Что-то слегка закружилась голова. Захотелось присесть. И чтобы никто не лез. И даже Пина с питьём кофе. Хотя для Пины – сильно рановато. Беру со стола ключ, запираю изнутри дверь в комнату и кладу ключ обратно на стол, рядом с ключом от двери блока. Сажусь на диван. Снаружи, из прихожей, я невидим. Смотрю на часы: семнадцать пятьдесят с небольшим. Вяло подтягиваю рукой подушку, кладу её на спинку дивана и опираюсь на неё спиной. Полулежу, значит. Закрываю глаза. И проваливаюсь.
Удивительный сегодня день, а уж к вечеру – и подавно. Прямо картинный какой-то. Я сижу на террасе своего, как его называют у нас в семье, «кабинетного домика». Терраса закрыта от прямых лучей солнца листвой вяза и рябин, стеной девичьего винограда и вьющейся жимолости. Так что здесь не жарко, но достаточно светло. Не заслонённая зеленью часть террасы выходит к саду, за которым – озерко с карасиками и купальней, и к поляне, на которой сейчас вовсю цветут рододендроны. Я как-то разглядел необычную для наших краёв пышную красоту этих растений и развёл их – таких разных по росту, цвету, форме цветов, соцветий и листьев. И каждый год жду периода их цветения. Люблю сидеть в плетёном кресле на этой поляне и внутренне растворяться в дивном пространстве. Здесь не может быть одиночества – кричат и поют разные птицы, греются в стриженой траве ящерицы, шуршат мелкие грызуны, до которых не успел добраться Пуся, и к левой ноге привязан невидимой верёвочкой Атос в свободное от периодических обходов периметра усадьбы время. А если за стеной высоченных пихт, на соседней поляне, сплошь занятой густыми здоровенными папоротниками, резвится и играет малышня, звонкие ниточки её воплей надёжно привязывают эту рододендроновую обособленность к общему потоку жизни. Купаться и кувыркаться в этом потоке – такое удовольствие, что даже периодическое беспокойство по поводу получаемых детьми ранений и ушибов только подчёркивает общую радостную тональность существования.

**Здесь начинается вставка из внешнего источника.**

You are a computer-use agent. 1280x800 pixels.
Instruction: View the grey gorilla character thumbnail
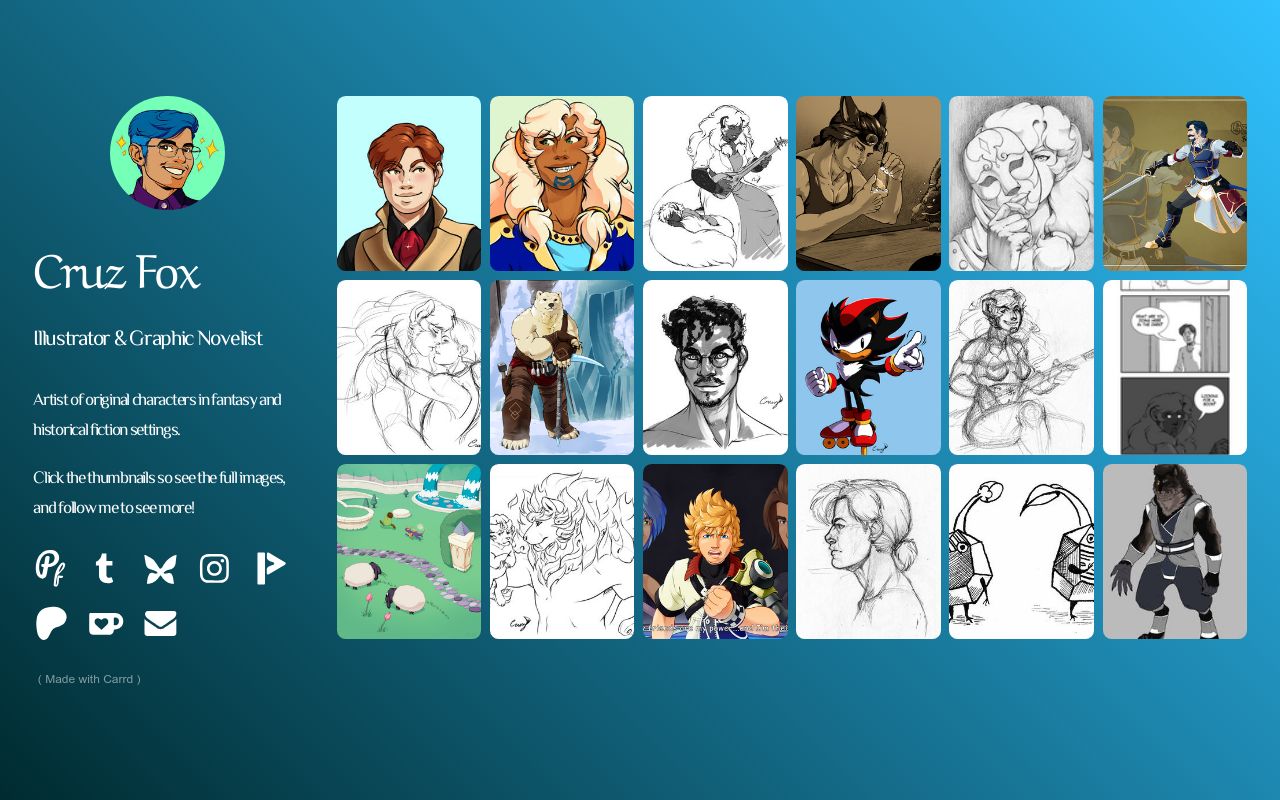point(1175,551)
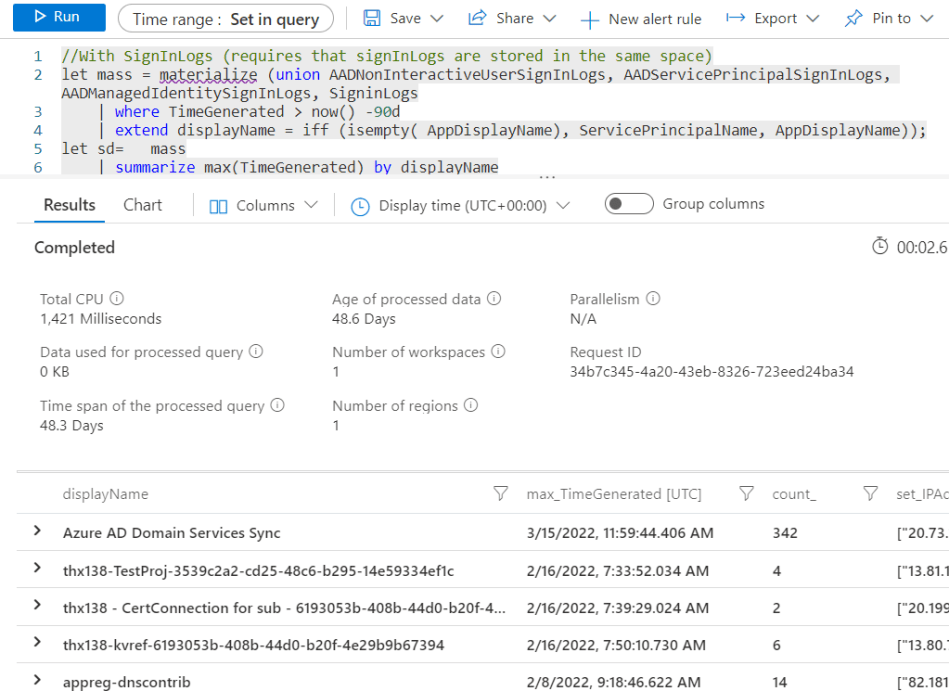Click info icon beside Total CPU

117,299
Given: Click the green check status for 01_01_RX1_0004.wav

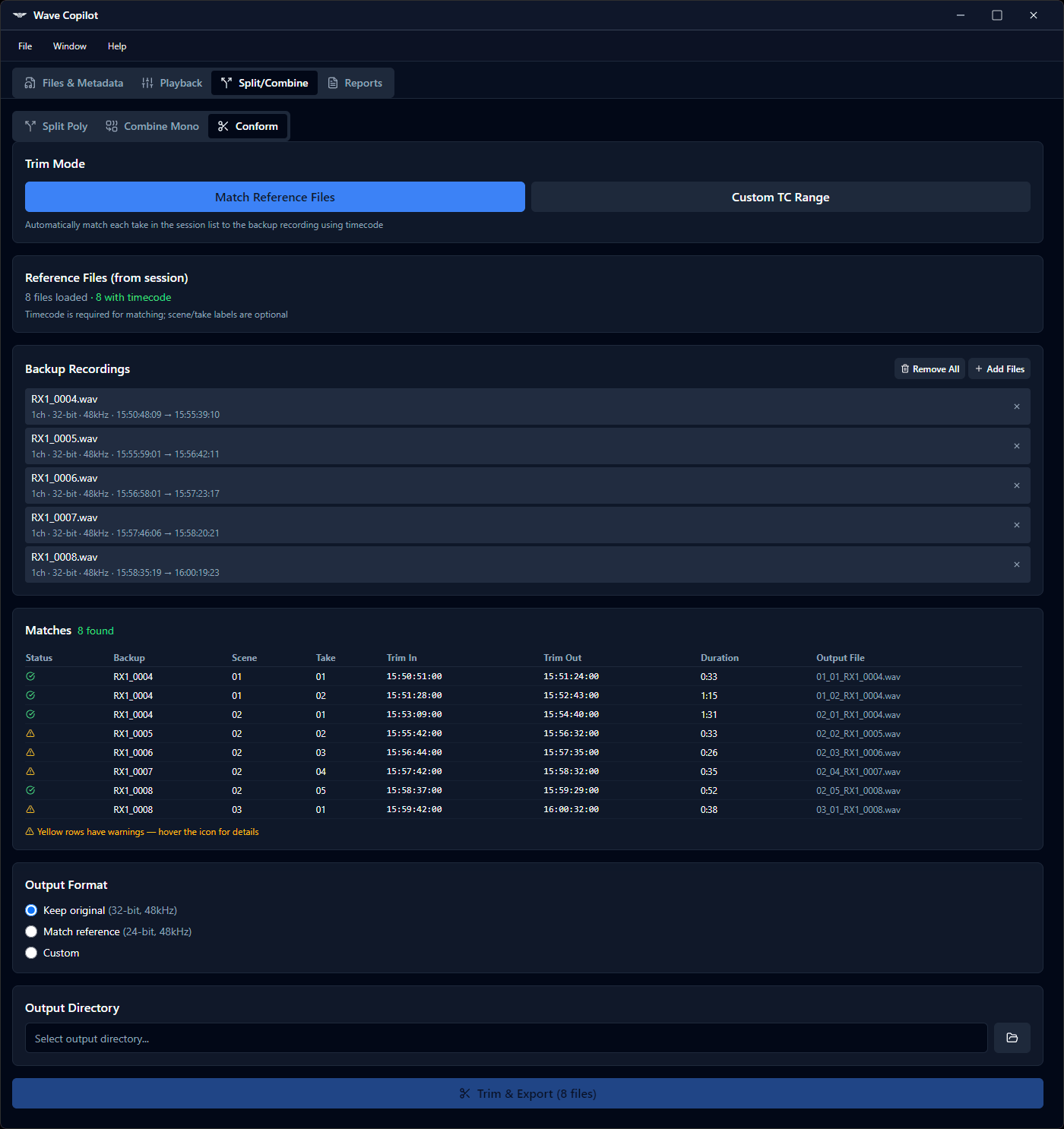Looking at the screenshot, I should (x=30, y=676).
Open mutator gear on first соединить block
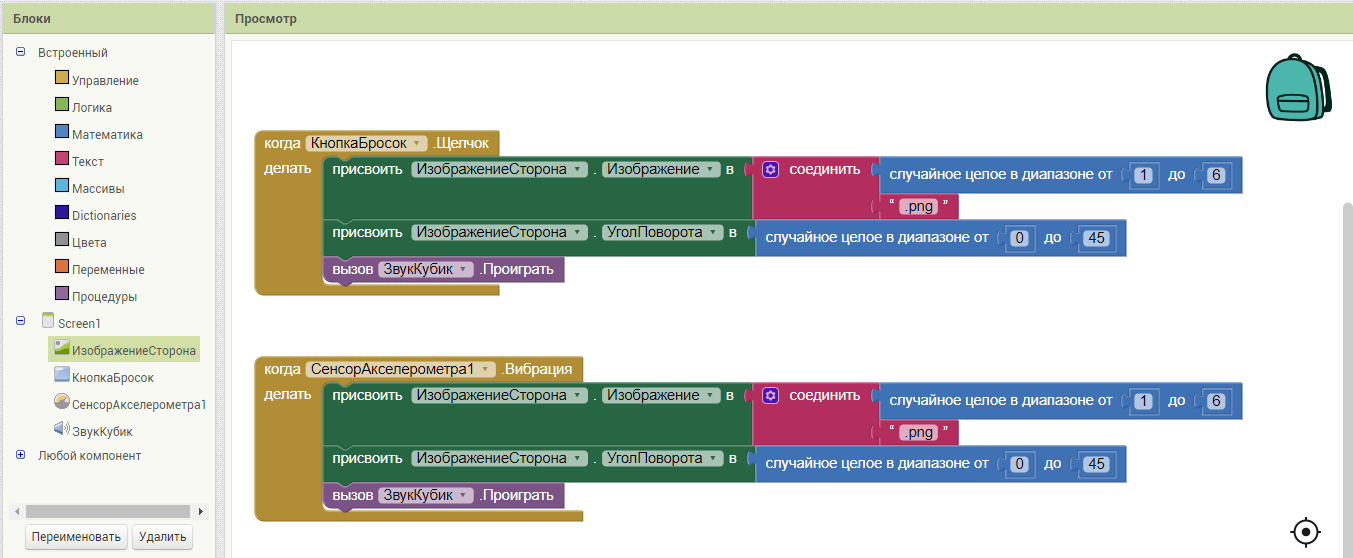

А сейчас я вижу сад, дорожку к озерку и поляну рододендронов с террасы. Этот мир, вид которого обрамлён стеной винограда, золотистой бревенчатой стеной дома, перилами террасы и её потолком, создан мной. И он останется после меня моим близким, когда закончится моя земная командировка и я вернусь к себе на Тау Кита. Эти самые близкие называют меня «таукитянином». Мне нравится такой юмор, потому что он очень точен. Ведь осмысленные и самые по-настоящему человеческие решения в бездумном и потому безумном потоке бытовухи всех уровней – от политики до постели – выглядят несколько необычными. Следовательно, нечеловеческими. И ты становишься либо местечковым сумасшедшим, с которого нечего взять, либо, в случае признания, объектом охоты на экзотическую инопланетную дичь, которой должно быть неповадно существовать, смущая нормальных людей.